Electronic structure, doping effect and topological signature in realistic intermetallics Li3−xNaxM (x = 3, 2, 1, 0; M = N, P, As, Sb, Bi)

Abstract

Topological aspects of electronic structures have received intensive research interest in recent years. Here, we systematically investigate the electronic structure, doping effect and topological signature in a family of realistic compounds Li_3−xNa_xM (x = 3, 2, 1, 0; M = N, P, As, Sb, Bi). Without considering SOC, their electronic band structures show a doubly degenerate nodal line (NL) near the Fermi level in the Γ–A path.
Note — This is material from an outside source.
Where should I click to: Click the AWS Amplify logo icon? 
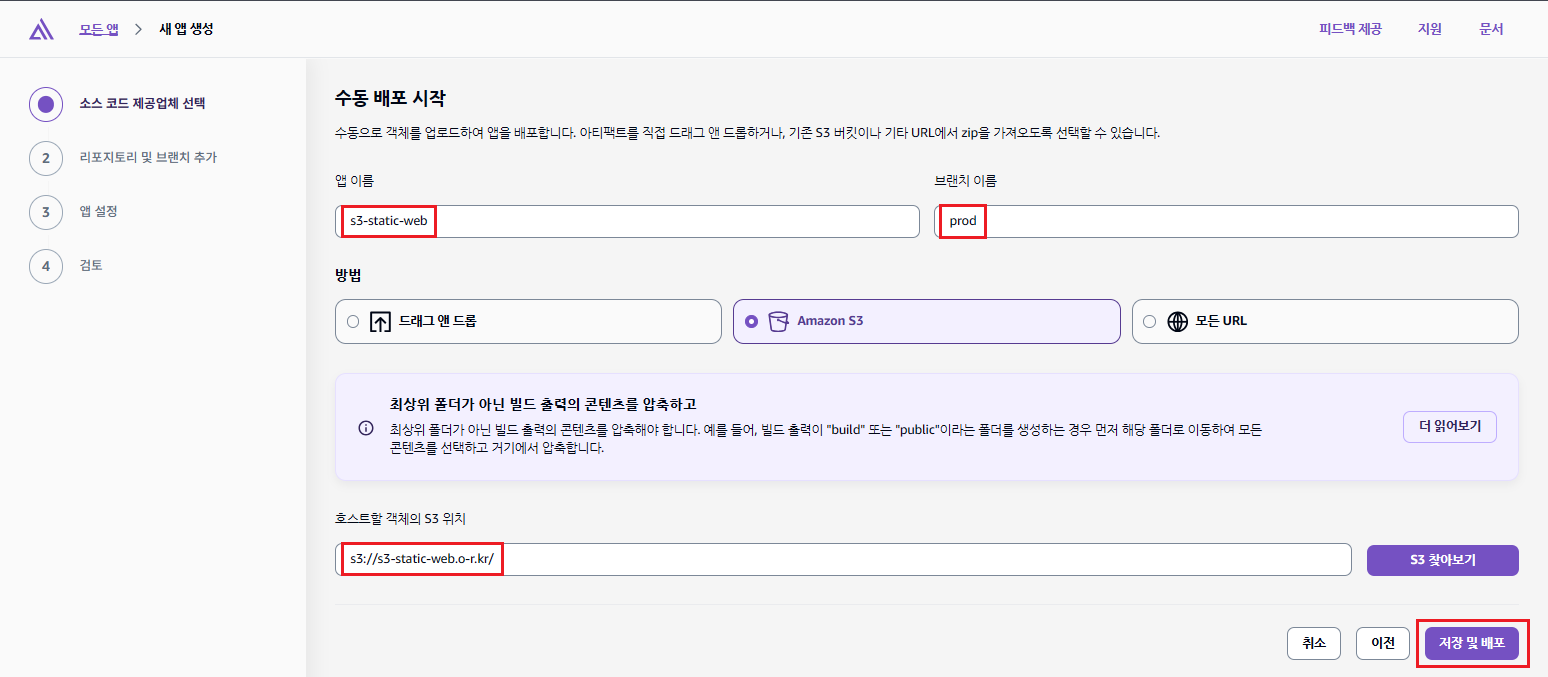(41, 29)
In addition, some compounds including Li₂NaN, LiNa₂N, Na₃N and Na₃Bi also exhibit one (or two) pair(s) of triply-degenerate nodal points (TDNPs) in the Γ–A path, locating at both sides of the Γ point. When SOC is taken into account, the band degeneracy of the NLs splits, and the scale of band splitting follows a positive correlation with the atomic weight of the M elements. Due to the band splitting by SOC, most of the Li_3−xNa_xM compounds show a pair of Dirac points (DPs) near the Fermi level. Very interestingly, we find that these DPs possess different types of band dispersions, namely type-I, type-II and the critical-type. The Fermi arcs from the DPs are identified. Our results indicate that Li_3−xNa_xM compounds are good candidates to study the novel properties of NLs, TDNPs, and DPs with different slopes of band dispersions.